■ Task objective
Write out exactly the lines running from the one with "This screenshot has height=384, width=801." to the end of the data, including both of those lines and excluding pictures.

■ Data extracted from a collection
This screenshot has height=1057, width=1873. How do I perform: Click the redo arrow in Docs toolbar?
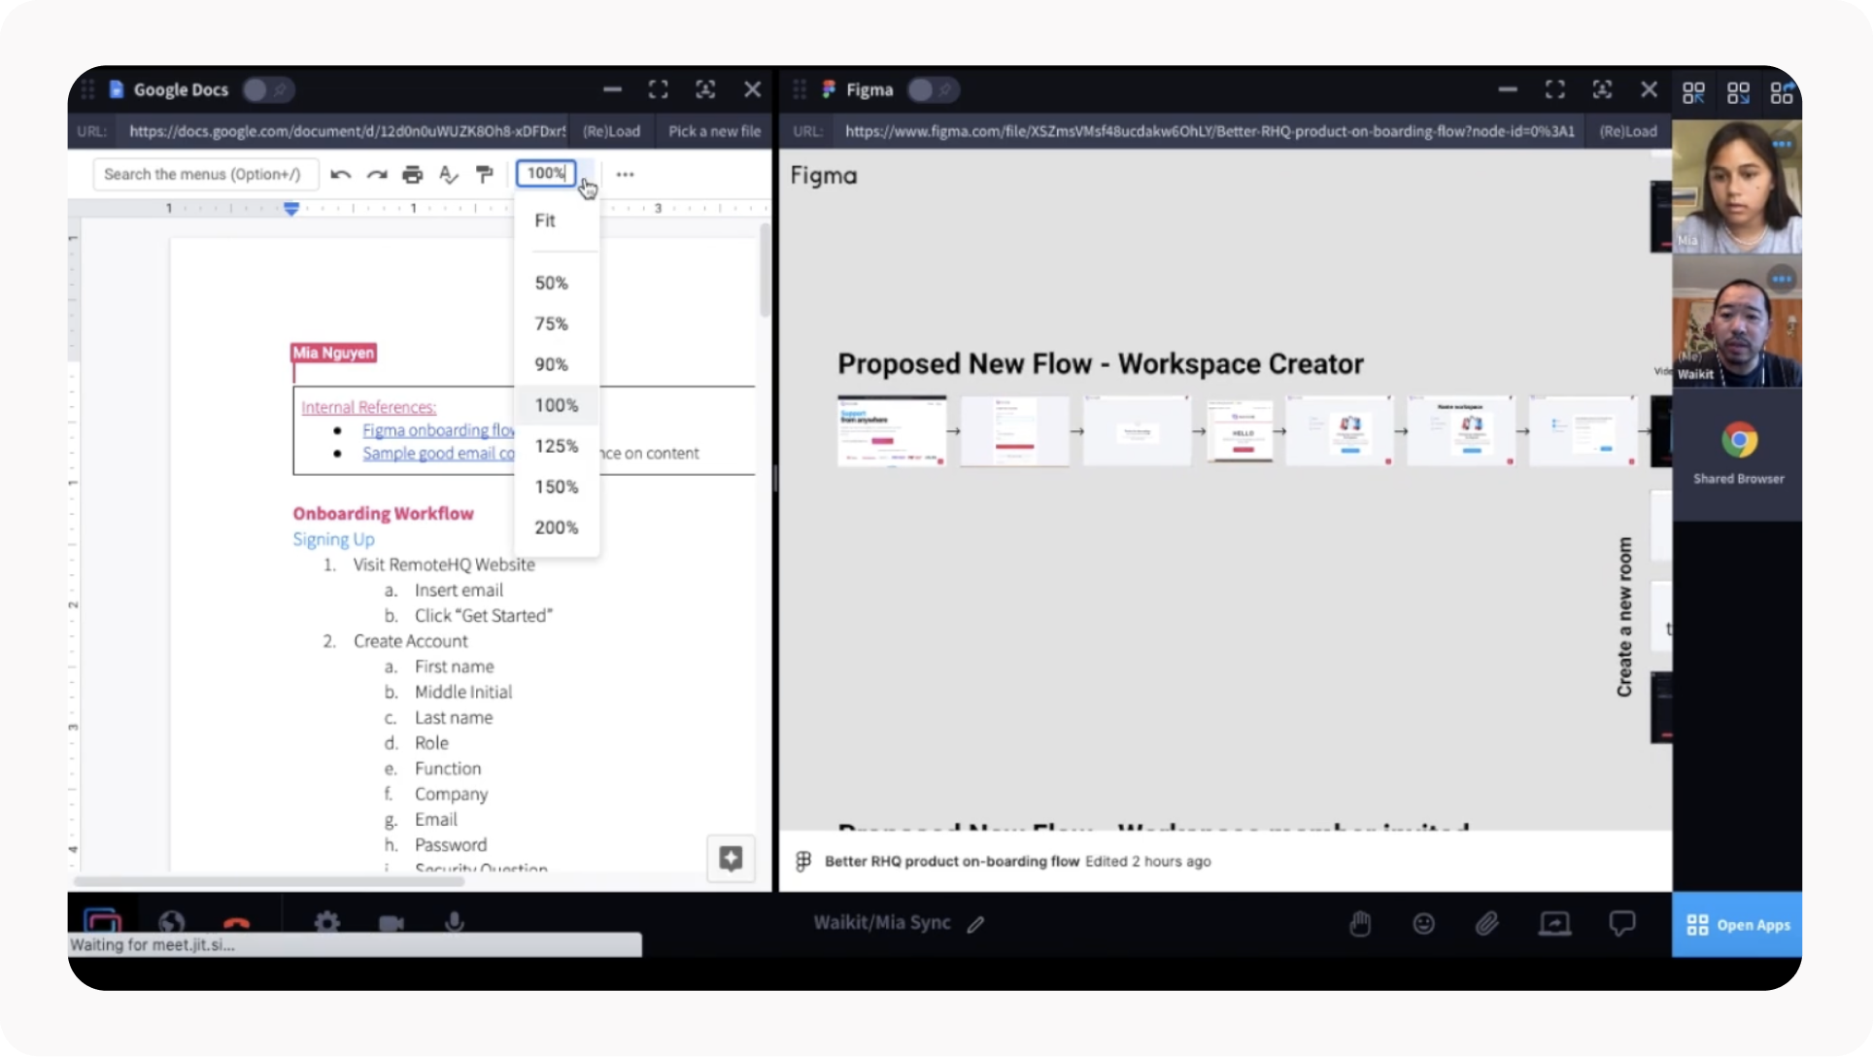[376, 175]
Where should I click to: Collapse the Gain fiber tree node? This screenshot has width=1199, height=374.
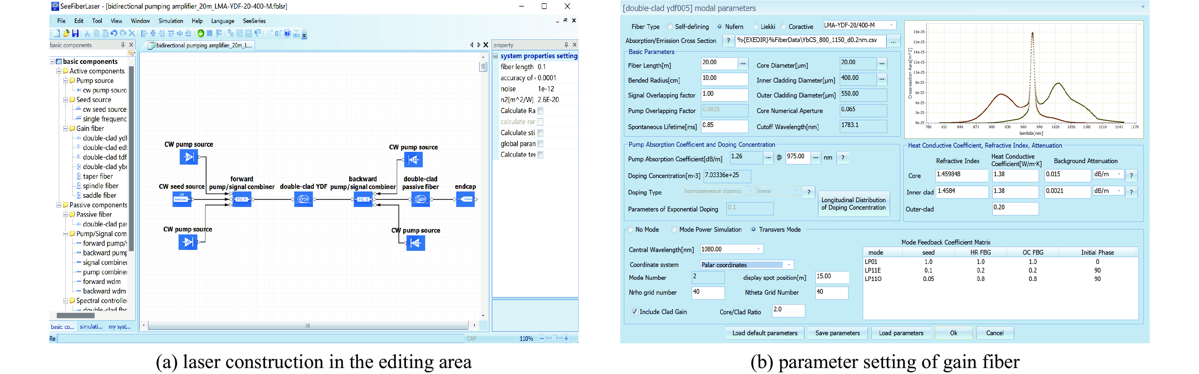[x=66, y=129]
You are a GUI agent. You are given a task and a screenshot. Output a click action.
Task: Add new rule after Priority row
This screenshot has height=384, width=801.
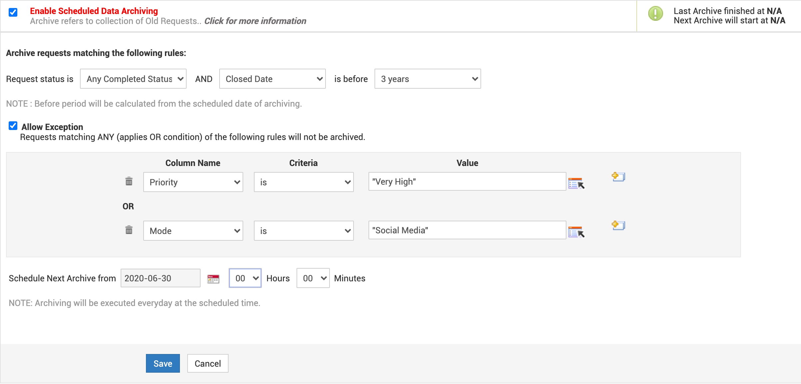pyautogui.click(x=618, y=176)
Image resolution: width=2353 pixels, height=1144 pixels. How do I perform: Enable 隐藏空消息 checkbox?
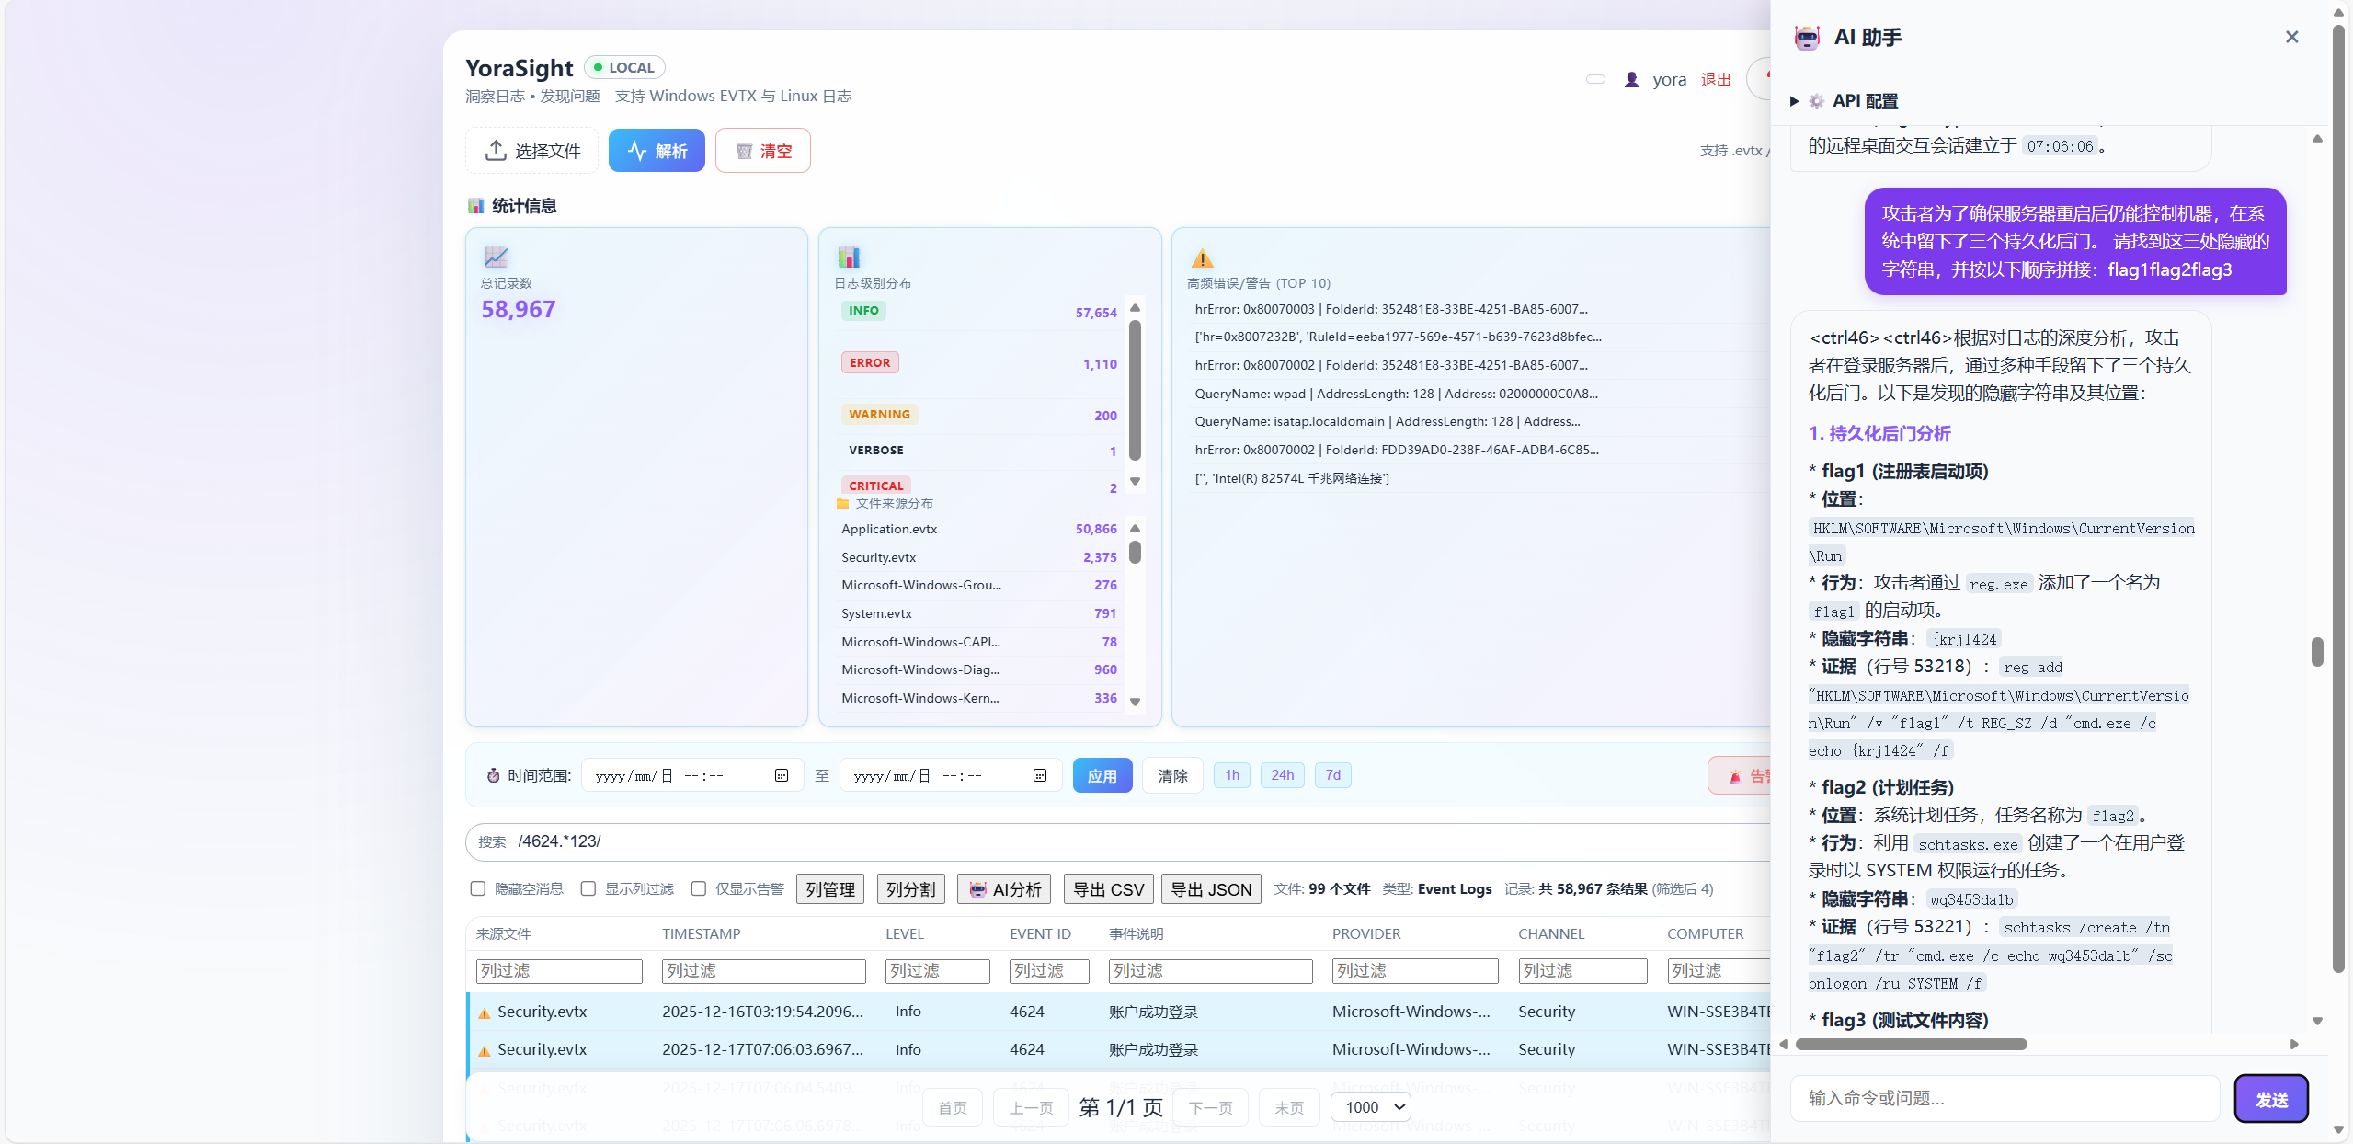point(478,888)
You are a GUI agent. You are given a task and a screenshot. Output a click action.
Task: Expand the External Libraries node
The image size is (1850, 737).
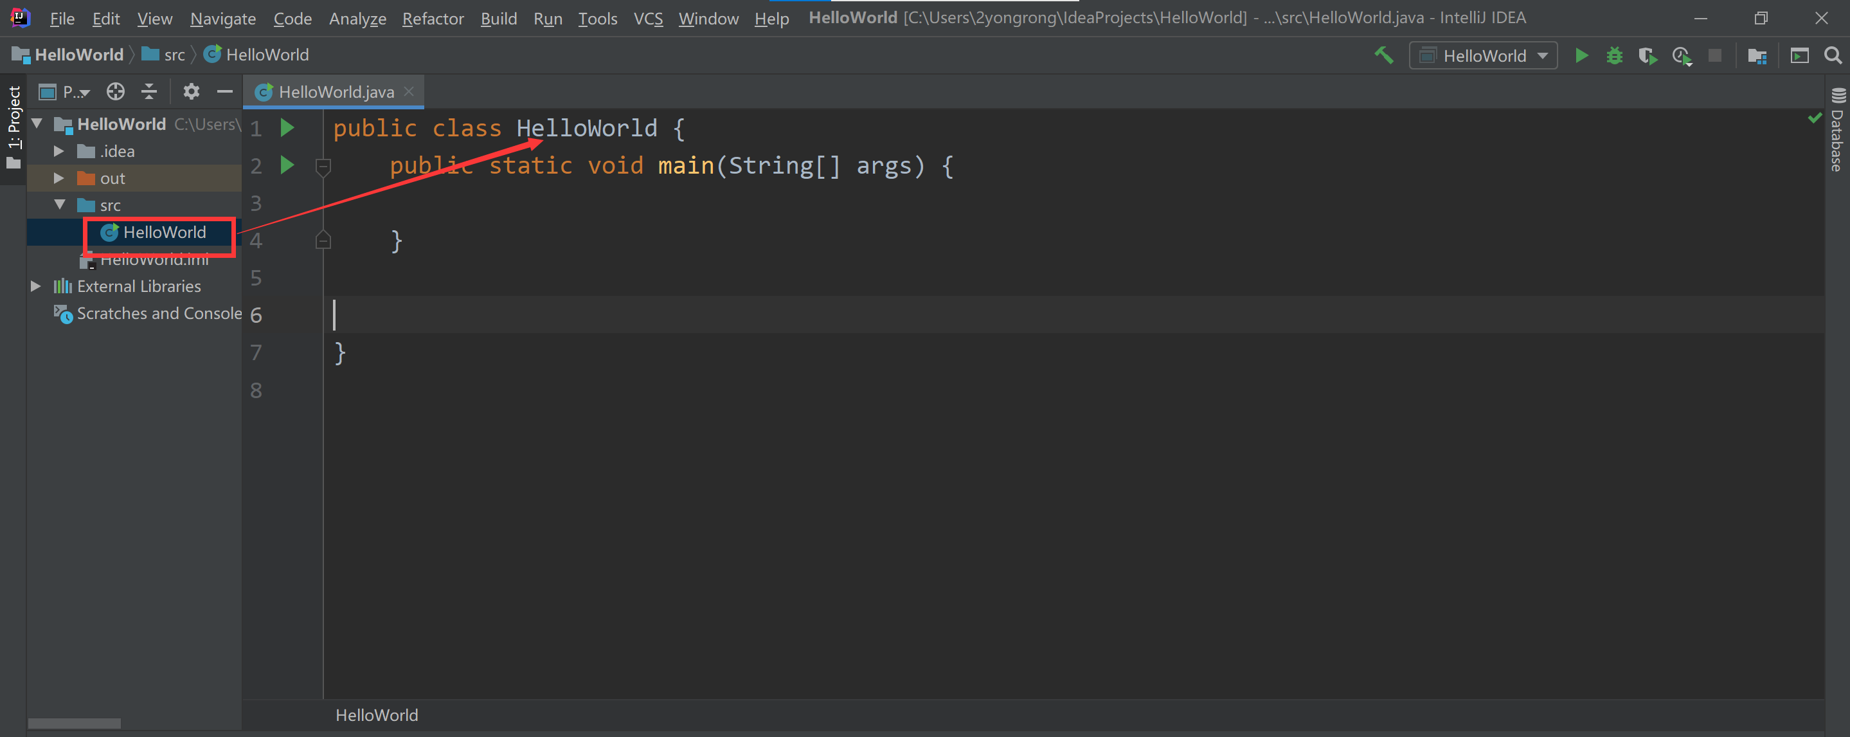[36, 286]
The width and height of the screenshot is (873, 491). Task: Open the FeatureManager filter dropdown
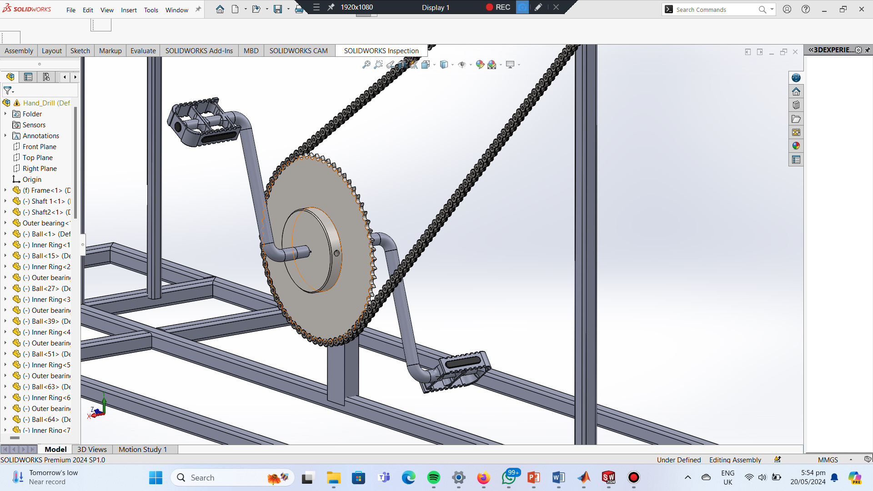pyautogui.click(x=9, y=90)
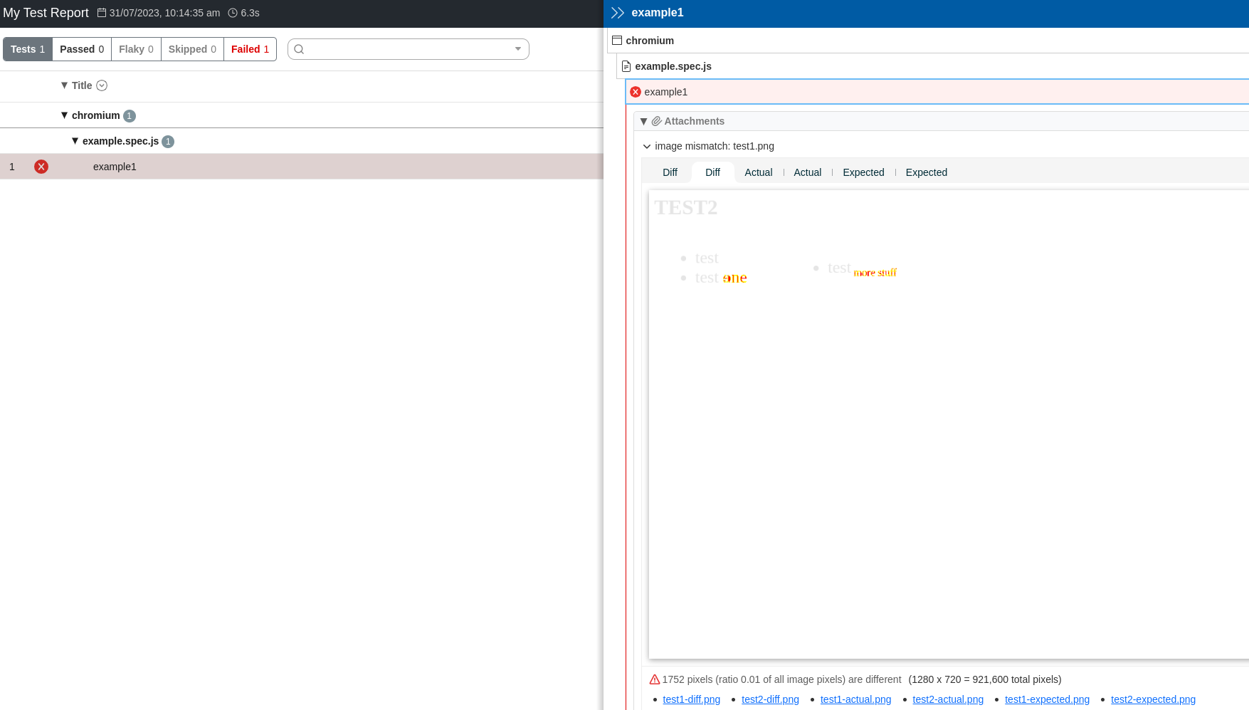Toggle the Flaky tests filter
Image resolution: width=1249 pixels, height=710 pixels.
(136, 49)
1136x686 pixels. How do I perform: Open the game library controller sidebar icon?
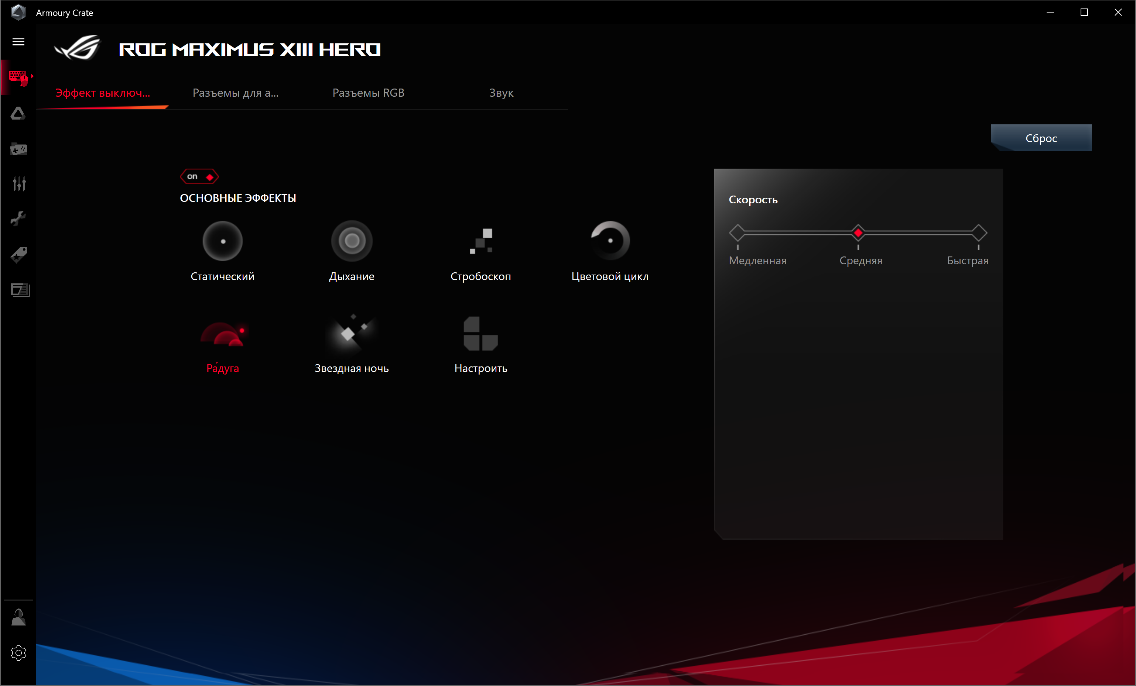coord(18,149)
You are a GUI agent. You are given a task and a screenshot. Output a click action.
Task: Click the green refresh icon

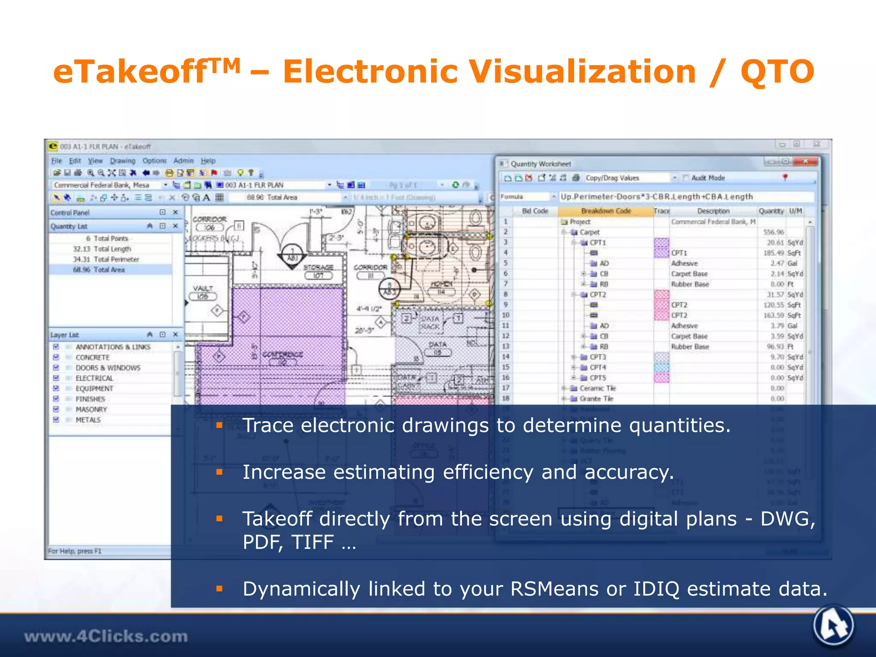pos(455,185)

■ Output of the task
This screenshot has height=384, width=801.
pyautogui.click(x=618, y=176)
Image resolution: width=2353 pixels, height=1144 pixels. How do I perform: Enable 隐藏空消息 checkbox?
point(478,888)
You are a GUI agent. You are given a task and a screenshot. Output a click action.
Task: Expand the External Libraries node
The image size is (1850, 737).
[36, 286]
The width and height of the screenshot is (873, 491). Task: Open the FeatureManager filter dropdown
pyautogui.click(x=9, y=90)
Toggle the Flaky tests filter
Image resolution: width=1249 pixels, height=710 pixels.
(136, 49)
1136x686 pixels. How do I perform: Open the game library controller sidebar icon?
coord(18,149)
You are a GUI agent. You are given a task and a screenshot. Output a click action.
Task: Click the green refresh icon

pos(455,185)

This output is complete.